When he spoke it was as if he were dredging the language up from some long distant part of his memory. He spoke with a slight English accent, but the words did not come naturally to his lips. A language, once native, now only half remembered.
‘I am Tukuyrikuq,’ he said falteringly at first but growing in confidence. ‘I had an English name once, but it escapes me now.’ He closed his eyes for a moment and smiled, then said, ‘I have … I am … very old now and I have not used these memories in a great many years.’
Phil started to ask s
omething, but I silenced him with a quick shake of my head. ‘Let the man speak’, I told him with my eyes.

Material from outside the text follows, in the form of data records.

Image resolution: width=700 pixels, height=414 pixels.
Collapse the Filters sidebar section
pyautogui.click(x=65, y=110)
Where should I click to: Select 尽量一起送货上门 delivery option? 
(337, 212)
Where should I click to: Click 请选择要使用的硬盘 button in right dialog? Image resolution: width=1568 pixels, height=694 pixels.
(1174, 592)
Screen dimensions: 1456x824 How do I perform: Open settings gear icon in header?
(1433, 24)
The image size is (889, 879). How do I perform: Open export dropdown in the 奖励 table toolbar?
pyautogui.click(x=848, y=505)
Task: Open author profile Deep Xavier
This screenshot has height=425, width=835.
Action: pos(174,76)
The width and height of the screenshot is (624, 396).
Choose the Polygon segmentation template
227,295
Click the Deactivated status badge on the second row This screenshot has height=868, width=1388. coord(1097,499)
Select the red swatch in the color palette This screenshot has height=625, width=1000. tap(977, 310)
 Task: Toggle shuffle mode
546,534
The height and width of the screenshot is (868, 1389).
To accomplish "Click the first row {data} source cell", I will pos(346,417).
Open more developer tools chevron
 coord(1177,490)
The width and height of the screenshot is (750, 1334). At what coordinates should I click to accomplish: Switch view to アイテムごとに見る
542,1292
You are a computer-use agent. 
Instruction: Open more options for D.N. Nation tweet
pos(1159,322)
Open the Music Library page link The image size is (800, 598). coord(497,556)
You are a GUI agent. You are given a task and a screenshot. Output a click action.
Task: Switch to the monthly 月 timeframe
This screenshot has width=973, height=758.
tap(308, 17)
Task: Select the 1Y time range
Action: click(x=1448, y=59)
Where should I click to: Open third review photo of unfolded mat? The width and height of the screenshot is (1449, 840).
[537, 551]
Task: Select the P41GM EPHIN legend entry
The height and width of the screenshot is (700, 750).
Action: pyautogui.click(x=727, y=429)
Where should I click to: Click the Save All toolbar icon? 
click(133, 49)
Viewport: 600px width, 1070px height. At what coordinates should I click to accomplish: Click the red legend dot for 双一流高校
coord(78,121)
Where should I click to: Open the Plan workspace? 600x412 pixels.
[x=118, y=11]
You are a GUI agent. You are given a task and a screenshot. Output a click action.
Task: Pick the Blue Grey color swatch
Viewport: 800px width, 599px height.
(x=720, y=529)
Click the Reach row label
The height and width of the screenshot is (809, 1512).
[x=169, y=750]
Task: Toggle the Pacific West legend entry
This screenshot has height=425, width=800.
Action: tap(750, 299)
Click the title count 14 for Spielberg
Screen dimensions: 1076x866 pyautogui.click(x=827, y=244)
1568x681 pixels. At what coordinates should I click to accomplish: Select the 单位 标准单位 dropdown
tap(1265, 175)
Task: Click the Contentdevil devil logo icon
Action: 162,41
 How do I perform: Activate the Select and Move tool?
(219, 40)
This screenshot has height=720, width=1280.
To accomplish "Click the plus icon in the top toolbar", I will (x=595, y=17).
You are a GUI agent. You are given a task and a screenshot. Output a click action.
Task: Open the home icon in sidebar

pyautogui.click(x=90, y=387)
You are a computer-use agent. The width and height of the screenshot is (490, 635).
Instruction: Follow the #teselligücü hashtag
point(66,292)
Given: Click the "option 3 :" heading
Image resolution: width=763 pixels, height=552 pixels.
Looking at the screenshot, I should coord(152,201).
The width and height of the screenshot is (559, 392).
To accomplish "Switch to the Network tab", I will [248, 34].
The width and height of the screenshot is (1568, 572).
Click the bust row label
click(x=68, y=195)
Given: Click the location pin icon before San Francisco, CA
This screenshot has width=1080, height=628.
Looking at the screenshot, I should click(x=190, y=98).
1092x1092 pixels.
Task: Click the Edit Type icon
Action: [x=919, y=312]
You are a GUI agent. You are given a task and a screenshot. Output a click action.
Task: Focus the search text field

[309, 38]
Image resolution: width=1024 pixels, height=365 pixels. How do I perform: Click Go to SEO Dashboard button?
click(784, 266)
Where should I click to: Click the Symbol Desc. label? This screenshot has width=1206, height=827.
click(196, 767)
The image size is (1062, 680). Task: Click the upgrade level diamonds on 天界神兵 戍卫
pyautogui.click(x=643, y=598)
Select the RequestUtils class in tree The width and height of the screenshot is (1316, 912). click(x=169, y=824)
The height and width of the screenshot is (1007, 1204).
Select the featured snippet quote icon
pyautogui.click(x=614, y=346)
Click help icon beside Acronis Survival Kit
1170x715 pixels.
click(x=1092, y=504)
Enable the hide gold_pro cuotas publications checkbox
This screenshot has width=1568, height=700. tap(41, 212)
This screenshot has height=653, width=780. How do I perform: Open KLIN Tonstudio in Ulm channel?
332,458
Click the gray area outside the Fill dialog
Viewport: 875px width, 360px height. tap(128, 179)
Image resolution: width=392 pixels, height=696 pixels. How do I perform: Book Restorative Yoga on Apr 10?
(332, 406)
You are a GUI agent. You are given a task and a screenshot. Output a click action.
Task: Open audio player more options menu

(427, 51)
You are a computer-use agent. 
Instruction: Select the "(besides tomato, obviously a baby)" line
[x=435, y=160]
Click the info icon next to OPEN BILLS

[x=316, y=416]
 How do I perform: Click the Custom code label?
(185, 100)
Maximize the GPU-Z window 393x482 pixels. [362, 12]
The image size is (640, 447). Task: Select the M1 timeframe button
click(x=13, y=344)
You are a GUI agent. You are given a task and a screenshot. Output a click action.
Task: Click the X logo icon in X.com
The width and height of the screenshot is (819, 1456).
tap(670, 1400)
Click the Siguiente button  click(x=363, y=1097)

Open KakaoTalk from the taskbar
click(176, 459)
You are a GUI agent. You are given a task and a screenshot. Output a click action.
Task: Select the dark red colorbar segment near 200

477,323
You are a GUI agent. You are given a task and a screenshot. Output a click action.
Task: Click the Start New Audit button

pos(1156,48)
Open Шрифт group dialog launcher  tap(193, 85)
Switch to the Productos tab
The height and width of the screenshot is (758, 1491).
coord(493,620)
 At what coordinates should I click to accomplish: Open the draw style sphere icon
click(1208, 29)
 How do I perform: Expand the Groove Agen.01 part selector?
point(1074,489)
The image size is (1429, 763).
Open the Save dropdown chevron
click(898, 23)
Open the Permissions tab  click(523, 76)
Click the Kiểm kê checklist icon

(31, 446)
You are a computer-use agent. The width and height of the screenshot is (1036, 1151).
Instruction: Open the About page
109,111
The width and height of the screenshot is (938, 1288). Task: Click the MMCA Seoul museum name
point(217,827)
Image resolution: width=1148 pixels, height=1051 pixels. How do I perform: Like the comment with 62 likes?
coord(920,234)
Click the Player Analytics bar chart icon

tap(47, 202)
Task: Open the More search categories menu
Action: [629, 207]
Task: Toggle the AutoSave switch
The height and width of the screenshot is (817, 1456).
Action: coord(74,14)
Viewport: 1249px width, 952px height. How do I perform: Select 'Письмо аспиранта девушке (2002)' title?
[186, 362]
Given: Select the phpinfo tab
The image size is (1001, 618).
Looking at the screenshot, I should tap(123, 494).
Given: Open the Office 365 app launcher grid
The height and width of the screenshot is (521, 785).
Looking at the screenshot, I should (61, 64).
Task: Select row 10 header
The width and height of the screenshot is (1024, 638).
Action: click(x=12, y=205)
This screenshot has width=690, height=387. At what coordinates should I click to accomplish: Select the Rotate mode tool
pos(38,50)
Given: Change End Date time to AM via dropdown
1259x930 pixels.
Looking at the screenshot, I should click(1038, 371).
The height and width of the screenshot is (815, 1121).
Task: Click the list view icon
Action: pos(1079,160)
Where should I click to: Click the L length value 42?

Tukuyrikuq continued, ‘Answer me this question, and answer it truthfully, but if anyone else asks you the same question, you must be guarded in your response. Do you understand? Do you …’ he struggled for a word, but either he couldn’t remember it, or there simply wasn’t one in English to express the concept, ‘do you understand?’ he repeated.
I spoke on behalf of the group, and with their assent, I could tell from their eyes. All except Phil that was who only glanced sullenly at me, and then looked back at Tukuyrikuq.
‘We understand.’ I said.
Tukuyrikuq gathered his breath, or his courage, and asked ‘Are you sky-dwellers? Are you from the surface?’
I nodded and started to say ‘yes’, but he hushed me with a small fist to his mouth.
‘I thought so. Now forget what you have told me and never speak of it again. Not to the Runa, not to the Amori. Not to the Grypthi of the Nor’east, nor the Panaka of the City of Gold.’ He smiled, ‘only the Maeroero would not care, as they were eating your hearts.
These people are nervous about you. Please understand that the Runa have no concept of the surface, of the world you are from. They would say you are gwei-teri, demons from Kay-Pacha, the “above-world”. Kay-Pacha, in English,’ he stopped, searching for the word. Then his face creased with remembrance, ‘In English the word is “Hell”.’
There was a kind of numbed silence, and I remembered the great black gates, as he continued, ‘There are others here, who believe that you …’ he looked directly at me, ‘… that you are Pachacuteq, returned from wandering the great deeps. But even that makes them nervous for, if that is true, then the coming war with the Maeroero is merely a prelude to the next Pachacuti, the time of great change.’